**Dataset entries:**
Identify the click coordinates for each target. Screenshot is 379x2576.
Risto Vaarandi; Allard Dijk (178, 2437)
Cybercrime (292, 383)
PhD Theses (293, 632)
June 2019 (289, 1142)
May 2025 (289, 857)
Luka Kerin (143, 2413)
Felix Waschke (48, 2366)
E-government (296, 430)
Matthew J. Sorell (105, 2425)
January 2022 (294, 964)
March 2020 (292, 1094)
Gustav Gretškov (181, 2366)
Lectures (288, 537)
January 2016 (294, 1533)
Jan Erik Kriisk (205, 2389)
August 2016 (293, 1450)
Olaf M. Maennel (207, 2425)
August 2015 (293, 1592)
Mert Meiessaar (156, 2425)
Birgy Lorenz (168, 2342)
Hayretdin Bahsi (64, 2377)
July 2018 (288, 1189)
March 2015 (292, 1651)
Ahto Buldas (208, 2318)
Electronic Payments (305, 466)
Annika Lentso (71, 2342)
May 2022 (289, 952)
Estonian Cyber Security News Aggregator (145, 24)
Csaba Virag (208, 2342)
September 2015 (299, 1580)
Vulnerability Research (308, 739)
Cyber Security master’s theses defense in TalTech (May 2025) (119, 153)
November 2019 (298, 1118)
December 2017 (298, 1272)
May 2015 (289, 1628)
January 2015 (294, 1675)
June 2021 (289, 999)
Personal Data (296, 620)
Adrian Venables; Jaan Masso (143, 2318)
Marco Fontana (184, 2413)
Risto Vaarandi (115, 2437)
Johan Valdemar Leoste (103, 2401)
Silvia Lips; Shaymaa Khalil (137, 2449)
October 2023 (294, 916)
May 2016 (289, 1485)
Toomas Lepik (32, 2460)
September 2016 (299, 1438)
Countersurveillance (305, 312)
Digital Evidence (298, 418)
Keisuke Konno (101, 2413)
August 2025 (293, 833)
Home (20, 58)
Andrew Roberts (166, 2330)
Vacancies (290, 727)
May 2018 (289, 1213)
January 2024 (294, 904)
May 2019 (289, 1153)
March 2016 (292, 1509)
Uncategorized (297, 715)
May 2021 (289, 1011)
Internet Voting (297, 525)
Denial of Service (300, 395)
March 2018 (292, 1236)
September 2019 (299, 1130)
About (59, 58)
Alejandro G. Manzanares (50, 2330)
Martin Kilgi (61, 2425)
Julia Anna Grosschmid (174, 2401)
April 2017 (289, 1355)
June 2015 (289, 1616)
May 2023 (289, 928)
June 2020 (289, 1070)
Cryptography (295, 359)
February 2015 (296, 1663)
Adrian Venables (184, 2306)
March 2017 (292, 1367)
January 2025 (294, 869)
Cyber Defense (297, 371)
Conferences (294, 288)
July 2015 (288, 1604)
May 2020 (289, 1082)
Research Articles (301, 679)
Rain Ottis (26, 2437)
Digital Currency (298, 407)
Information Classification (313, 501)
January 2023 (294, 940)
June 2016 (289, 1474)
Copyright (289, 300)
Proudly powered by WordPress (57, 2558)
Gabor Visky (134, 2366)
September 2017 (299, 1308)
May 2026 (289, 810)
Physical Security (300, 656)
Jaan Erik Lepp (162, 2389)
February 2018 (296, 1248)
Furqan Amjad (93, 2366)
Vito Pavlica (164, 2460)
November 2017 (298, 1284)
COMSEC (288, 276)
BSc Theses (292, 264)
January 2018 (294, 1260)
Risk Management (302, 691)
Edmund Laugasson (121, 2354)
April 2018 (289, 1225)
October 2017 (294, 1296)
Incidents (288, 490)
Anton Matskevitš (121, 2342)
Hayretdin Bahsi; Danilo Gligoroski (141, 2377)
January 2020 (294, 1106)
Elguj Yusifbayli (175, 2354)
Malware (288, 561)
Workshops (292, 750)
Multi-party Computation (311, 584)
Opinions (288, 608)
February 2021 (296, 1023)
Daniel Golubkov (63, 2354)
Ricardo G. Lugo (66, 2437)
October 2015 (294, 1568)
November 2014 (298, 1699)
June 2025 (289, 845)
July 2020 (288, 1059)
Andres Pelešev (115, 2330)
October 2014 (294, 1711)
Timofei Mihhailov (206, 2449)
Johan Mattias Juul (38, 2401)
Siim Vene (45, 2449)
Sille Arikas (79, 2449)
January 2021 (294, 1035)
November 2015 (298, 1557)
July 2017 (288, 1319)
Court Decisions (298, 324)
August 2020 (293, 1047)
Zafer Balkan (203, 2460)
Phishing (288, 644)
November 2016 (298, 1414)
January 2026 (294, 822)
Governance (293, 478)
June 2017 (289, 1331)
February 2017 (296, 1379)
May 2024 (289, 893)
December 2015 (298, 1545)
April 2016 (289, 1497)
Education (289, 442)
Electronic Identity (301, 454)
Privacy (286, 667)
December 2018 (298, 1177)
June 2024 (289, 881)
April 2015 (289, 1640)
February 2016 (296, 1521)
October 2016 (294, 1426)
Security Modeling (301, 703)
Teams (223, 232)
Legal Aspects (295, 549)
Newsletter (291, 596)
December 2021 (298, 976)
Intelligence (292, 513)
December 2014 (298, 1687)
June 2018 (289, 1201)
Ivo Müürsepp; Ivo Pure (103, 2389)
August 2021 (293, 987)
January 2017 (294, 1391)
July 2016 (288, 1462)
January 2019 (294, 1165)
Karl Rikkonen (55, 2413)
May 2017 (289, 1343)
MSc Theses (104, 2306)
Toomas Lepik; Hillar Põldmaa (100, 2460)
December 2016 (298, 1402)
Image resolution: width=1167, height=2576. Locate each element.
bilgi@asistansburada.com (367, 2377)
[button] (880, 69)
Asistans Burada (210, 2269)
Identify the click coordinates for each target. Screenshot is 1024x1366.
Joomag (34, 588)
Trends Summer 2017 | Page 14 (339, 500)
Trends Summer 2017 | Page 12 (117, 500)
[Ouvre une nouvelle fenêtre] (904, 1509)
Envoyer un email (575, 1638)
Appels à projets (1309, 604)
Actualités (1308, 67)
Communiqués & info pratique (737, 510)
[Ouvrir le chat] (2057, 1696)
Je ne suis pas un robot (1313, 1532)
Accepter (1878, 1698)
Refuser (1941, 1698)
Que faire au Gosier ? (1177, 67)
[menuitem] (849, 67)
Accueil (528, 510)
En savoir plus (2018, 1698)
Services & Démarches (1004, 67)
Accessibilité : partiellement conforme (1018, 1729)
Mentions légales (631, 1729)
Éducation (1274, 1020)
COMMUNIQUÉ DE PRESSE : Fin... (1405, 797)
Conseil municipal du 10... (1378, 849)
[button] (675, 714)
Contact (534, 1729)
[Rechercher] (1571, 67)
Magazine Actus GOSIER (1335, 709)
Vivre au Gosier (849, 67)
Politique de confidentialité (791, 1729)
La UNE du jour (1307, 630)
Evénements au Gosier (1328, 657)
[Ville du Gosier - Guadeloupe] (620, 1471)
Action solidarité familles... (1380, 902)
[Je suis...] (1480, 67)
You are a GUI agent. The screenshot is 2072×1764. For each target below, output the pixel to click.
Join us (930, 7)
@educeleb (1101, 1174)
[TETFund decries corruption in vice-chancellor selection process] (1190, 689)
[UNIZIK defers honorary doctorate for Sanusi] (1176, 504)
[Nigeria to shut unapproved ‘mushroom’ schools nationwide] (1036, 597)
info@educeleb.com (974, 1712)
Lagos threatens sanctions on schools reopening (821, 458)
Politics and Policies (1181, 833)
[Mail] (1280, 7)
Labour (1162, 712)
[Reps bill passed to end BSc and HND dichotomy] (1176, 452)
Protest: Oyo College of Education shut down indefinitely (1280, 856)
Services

**Prompt:** Print the records above once again, exactly as written.

**Your solution:**
Identify the click coordinates for each target. Screenshot is 379x2576.
Risto Vaarandi; Allard Dijk (178, 2437)
Cybercrime (292, 383)
PhD Theses (293, 632)
June 2019 (289, 1142)
May 2025 (289, 857)
Luka Kerin (143, 2413)
Felix Waschke (48, 2366)
E-government (296, 430)
Matthew J. Sorell (105, 2425)
January 2022 (294, 964)
March 2020 (292, 1094)
Gustav Gretškov (181, 2366)
Lectures (288, 537)
January 2016 (294, 1533)
Jan Erik Kriisk (205, 2389)
August 2016 (293, 1450)
Olaf M. Maennel (207, 2425)
August 2015 (293, 1592)
Mert Meiessaar (156, 2425)
Birgy Lorenz (168, 2342)
Hayretdin Bahsi (64, 2377)
July 2018 (288, 1189)
March 2015 (292, 1651)
Ahto Buldas (208, 2318)
Electronic Payments (305, 466)
Annika Lentso (71, 2342)
May 2022 (289, 952)
Estonian Cyber Security News Aggregator (145, 24)
Csaba Virag (208, 2342)
September 2015 (299, 1580)
Vulnerability Research (308, 739)
Cyber Security master’s theses defense in TalTech (May 2025) (119, 153)
November 2019 (298, 1118)
December 2017 (298, 1272)
May 2015 (289, 1628)
January 2015 (294, 1675)
June 2021 (289, 999)
Personal Data (296, 620)
Adrian Venables; Jaan Masso (143, 2318)
Marco Fontana (184, 2413)
Risto Vaarandi (115, 2437)
Johan Valdemar Leoste (103, 2401)
Silvia Lips; Shaymaa Khalil (137, 2449)
October 2023 (294, 916)
May 2016 (289, 1485)
Toomas Lepik (32, 2460)
September 2016 (299, 1438)
Countersurveillance (305, 312)
Digital Evidence (298, 418)
Keisuke Konno (101, 2413)
August 2025 (293, 833)
Home (20, 58)
Andrew Roberts (166, 2330)
Vacancies (290, 727)
May 2018 (289, 1213)
January 2024 (294, 904)
May 2019 (289, 1153)
March 2016 (292, 1509)
Uncategorized (297, 715)
May 2021 (289, 1011)
Internet Voting (297, 525)
Denial of Service (300, 395)
March 2018 (292, 1236)
September 2019 (299, 1130)
About (59, 58)
Alejandro G. Manzanares (50, 2330)
Martin Kilgi (61, 2425)
Julia Anna Grosschmid (174, 2401)
April 2017 (289, 1355)
June 2015 (289, 1616)
May 2023 (289, 928)
June 2020 (289, 1070)
Cryptography (295, 359)
February 2015 (296, 1663)
Adrian Venables (184, 2306)
March 2017 (292, 1367)
January 2025 (294, 869)
Cyber Defense (297, 371)
Conferences (294, 288)
July 2015 (288, 1604)
May 2020 (289, 1082)
Research Articles (301, 679)
Rain Ottis (26, 2437)
Digital Currency (298, 407)
Information Classification (313, 501)
January 2023 (294, 940)
June 2016 (289, 1474)
Copyright (289, 300)
Proudly powered by WordPress (57, 2558)
Gabor Visky (134, 2366)
September 2017 (299, 1308)
May 2026 (289, 810)
Physical Security (300, 656)
Jaan Erik Lepp (162, 2389)
February 2018 (296, 1248)
Furqan Amjad (93, 2366)
Vito Pavlica (164, 2460)
November 2017 (298, 1284)
COMSEC (288, 276)
BSc Theses (292, 264)
January 2018 (294, 1260)
Risk Management (302, 691)
Edmund Laugasson (121, 2354)
April 2018 (289, 1225)
October 2017 (294, 1296)
Incidents (288, 490)
Anton Matskevitš (121, 2342)
Hayretdin Bahsi; Danilo Gligoroski (141, 2377)
January 2020 (294, 1106)
Elguj Yusifbayli (175, 2354)
Malware (288, 561)
Workshops (292, 750)
Multi-party Computation (311, 584)
Opinions (288, 608)
February 2021 (296, 1023)
Daniel Golubkov (63, 2354)
Ricardo G. Lugo (66, 2437)
October 2015 (294, 1568)
November 2014 (298, 1699)
June 2025 (289, 845)
July 2020 (288, 1059)
Andres Pelešev (115, 2330)
October 2014 (294, 1711)
Timofei Mihhailov (206, 2449)
Johan Mattias Juul (38, 2401)
Siim Vene (45, 2449)
Sille Arikas (79, 2449)
January 2021 (294, 1035)
November 2015 (298, 1557)
July 2017 (288, 1319)
Court Decisions (298, 324)
August 2020 (293, 1047)
Zafer Balkan (203, 2460)
Phishing (288, 644)
November 2016 (298, 1414)
January 2026 (294, 822)
Governance (293, 478)
June 2017 (289, 1331)
February 2017 (296, 1379)
May 2024 (289, 893)
December 2015 (298, 1545)
April 2016 (289, 1497)
Education (289, 442)
Electronic Identity (301, 454)
Privacy (286, 667)
December 2018 (298, 1177)
June 2024 (289, 881)
April 2015 (289, 1640)
February 2016 (296, 1521)
October 2016 (294, 1426)
Security Modeling (301, 703)
Teams (223, 232)
Legal Aspects (295, 549)
Newsletter (291, 596)
December 2021 (298, 976)
Intelligence (292, 513)
December 2014 (298, 1687)
June 2018 (289, 1201)
Ivo Müürsepp; Ivo Pure (103, 2389)
August 2021 (293, 987)
January 2017 (294, 1391)
July 2016 (288, 1462)
January 2019 (294, 1165)
Karl Rikkonen (55, 2413)
May 2017 (289, 1343)
MSc Theses (104, 2306)
Toomas Lepik; Hillar Põldmaa (100, 2460)
December 2016 (298, 1402)
Image resolution: width=1167, height=2576. Locate each element.
bilgi@asistansburada.com (367, 2377)
[button] (880, 69)
Asistans Burada (210, 2269)
Identify the click coordinates for each target. Screenshot is 1024x1366.
Joomag (34, 588)
Trends Summer 2017 | Page 14 (339, 500)
Trends Summer 2017 | Page 12 (117, 500)
[Ouvre une nouvelle fenêtre] (904, 1509)
Envoyer un email (575, 1638)
Appels à projets (1309, 604)
Actualités (1308, 67)
Communiqués & info pratique (737, 510)
[Ouvrir le chat] (2057, 1696)
Je ne suis pas un robot (1313, 1532)
Accepter (1878, 1698)
Refuser (1941, 1698)
Que faire au Gosier ? (1177, 67)
[menuitem] (849, 67)
Accueil (528, 510)
En savoir plus (2018, 1698)
Services & Démarches (1004, 67)
Accessibilité : partiellement conforme (1018, 1729)
Mentions légales (631, 1729)
Éducation (1274, 1020)
COMMUNIQUÉ DE PRESSE : Fin... (1405, 797)
Conseil municipal du 10... (1378, 849)
[button] (675, 714)
Contact (534, 1729)
[Rechercher] (1571, 67)
Magazine Actus GOSIER (1335, 709)
Vivre au Gosier (849, 67)
Politique de confidentialité (791, 1729)
La UNE du jour (1307, 630)
Evénements au Gosier (1328, 657)
[Ville du Gosier - Guadeloupe] (620, 1471)
Action solidarité familles... (1380, 902)
[Je suis...] (1480, 67)
You are a GUI agent. The screenshot is 2072×1764. For each target below, output the pixel to click.
Join us (930, 7)
@educeleb (1101, 1174)
[TETFund decries corruption in vice-chancellor selection process] (1190, 689)
[UNIZIK defers honorary doctorate for Sanusi] (1176, 504)
[Nigeria to shut unapproved ‘mushroom’ schools nationwide] (1036, 597)
info@educeleb.com (974, 1712)
Lagos threatens sanctions on schools reopening (821, 458)
Politics and Policies (1181, 833)
[Mail] (1280, 7)
Labour (1162, 712)
[Reps bill passed to end BSc and HND dichotomy] (1176, 452)
Protest: Oyo College of Education shut down indefinitely (1280, 856)
Services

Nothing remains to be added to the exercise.